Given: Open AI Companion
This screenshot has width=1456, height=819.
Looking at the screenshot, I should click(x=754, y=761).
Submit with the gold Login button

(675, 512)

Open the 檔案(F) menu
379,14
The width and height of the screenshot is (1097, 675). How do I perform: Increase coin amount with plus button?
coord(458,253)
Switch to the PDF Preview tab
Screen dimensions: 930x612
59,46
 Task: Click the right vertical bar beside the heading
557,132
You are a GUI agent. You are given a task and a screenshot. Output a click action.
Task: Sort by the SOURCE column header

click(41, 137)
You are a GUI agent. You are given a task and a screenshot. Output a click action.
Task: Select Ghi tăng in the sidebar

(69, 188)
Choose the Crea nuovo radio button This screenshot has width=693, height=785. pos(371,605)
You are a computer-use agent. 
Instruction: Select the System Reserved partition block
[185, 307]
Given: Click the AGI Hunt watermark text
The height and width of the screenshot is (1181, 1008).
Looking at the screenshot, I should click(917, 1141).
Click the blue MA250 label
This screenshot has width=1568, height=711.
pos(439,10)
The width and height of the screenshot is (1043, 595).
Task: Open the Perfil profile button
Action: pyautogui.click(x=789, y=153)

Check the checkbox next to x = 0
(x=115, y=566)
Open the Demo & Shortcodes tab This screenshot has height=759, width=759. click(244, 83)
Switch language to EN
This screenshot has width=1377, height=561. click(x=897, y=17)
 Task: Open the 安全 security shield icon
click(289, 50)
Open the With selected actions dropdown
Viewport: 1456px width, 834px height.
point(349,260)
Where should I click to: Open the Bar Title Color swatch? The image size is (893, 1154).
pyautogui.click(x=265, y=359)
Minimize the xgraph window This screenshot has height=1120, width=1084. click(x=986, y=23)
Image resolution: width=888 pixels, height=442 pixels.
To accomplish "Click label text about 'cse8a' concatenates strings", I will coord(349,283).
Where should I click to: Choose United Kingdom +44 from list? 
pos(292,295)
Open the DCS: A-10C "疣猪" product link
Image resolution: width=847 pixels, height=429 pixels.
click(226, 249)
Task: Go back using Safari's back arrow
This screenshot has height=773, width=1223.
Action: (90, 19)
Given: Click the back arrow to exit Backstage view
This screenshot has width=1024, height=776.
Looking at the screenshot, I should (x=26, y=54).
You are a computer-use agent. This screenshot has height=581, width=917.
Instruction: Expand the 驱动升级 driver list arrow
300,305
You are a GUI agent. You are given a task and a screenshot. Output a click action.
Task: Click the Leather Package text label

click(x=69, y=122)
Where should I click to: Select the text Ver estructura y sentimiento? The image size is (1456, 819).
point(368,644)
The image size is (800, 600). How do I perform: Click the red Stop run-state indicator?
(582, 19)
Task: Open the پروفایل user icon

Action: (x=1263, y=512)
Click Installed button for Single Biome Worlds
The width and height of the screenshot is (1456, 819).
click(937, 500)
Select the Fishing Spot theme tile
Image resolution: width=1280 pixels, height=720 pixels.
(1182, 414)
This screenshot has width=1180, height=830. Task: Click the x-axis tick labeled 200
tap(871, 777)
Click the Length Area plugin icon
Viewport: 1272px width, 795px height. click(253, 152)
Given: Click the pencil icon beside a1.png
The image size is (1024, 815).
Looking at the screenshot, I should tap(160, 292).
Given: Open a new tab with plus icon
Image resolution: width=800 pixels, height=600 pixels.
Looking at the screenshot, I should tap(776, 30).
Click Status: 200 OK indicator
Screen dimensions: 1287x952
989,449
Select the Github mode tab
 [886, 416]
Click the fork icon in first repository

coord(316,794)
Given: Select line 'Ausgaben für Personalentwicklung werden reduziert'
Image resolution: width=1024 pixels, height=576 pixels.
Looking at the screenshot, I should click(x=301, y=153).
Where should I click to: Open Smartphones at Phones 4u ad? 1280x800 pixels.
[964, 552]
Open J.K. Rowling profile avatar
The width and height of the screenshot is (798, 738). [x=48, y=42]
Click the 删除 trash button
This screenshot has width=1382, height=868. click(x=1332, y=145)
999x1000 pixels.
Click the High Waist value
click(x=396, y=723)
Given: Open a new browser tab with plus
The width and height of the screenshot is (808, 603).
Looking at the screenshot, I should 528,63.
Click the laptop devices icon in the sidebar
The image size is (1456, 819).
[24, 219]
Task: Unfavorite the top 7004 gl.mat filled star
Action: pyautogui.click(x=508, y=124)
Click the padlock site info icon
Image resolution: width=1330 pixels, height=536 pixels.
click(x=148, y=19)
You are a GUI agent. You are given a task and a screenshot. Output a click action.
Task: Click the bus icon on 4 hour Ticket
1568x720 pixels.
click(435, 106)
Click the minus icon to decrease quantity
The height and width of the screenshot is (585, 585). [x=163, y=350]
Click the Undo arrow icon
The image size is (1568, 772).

⁂

Copy the stretch of entries from the line containing "Select the Github mode tab" through the line containing "click(x=396, y=723)", swapping "trash" for "bin" and leaving everything else unchanged.

Select the Github mode tab
 [886, 416]
Click the fork icon in first repository

coord(316,794)
Given: Select line 'Ausgaben für Personalentwicklung werden reduziert'
Image resolution: width=1024 pixels, height=576 pixels.
Looking at the screenshot, I should click(x=301, y=153).
Where should I click to: Open Smartphones at Phones 4u ad? 1280x800 pixels.
[964, 552]
Open J.K. Rowling profile avatar
The width and height of the screenshot is (798, 738). [x=48, y=42]
Click the 删除 bin button
This screenshot has width=1382, height=868. click(x=1332, y=145)
999x1000 pixels.
Click the High Waist value
click(x=396, y=723)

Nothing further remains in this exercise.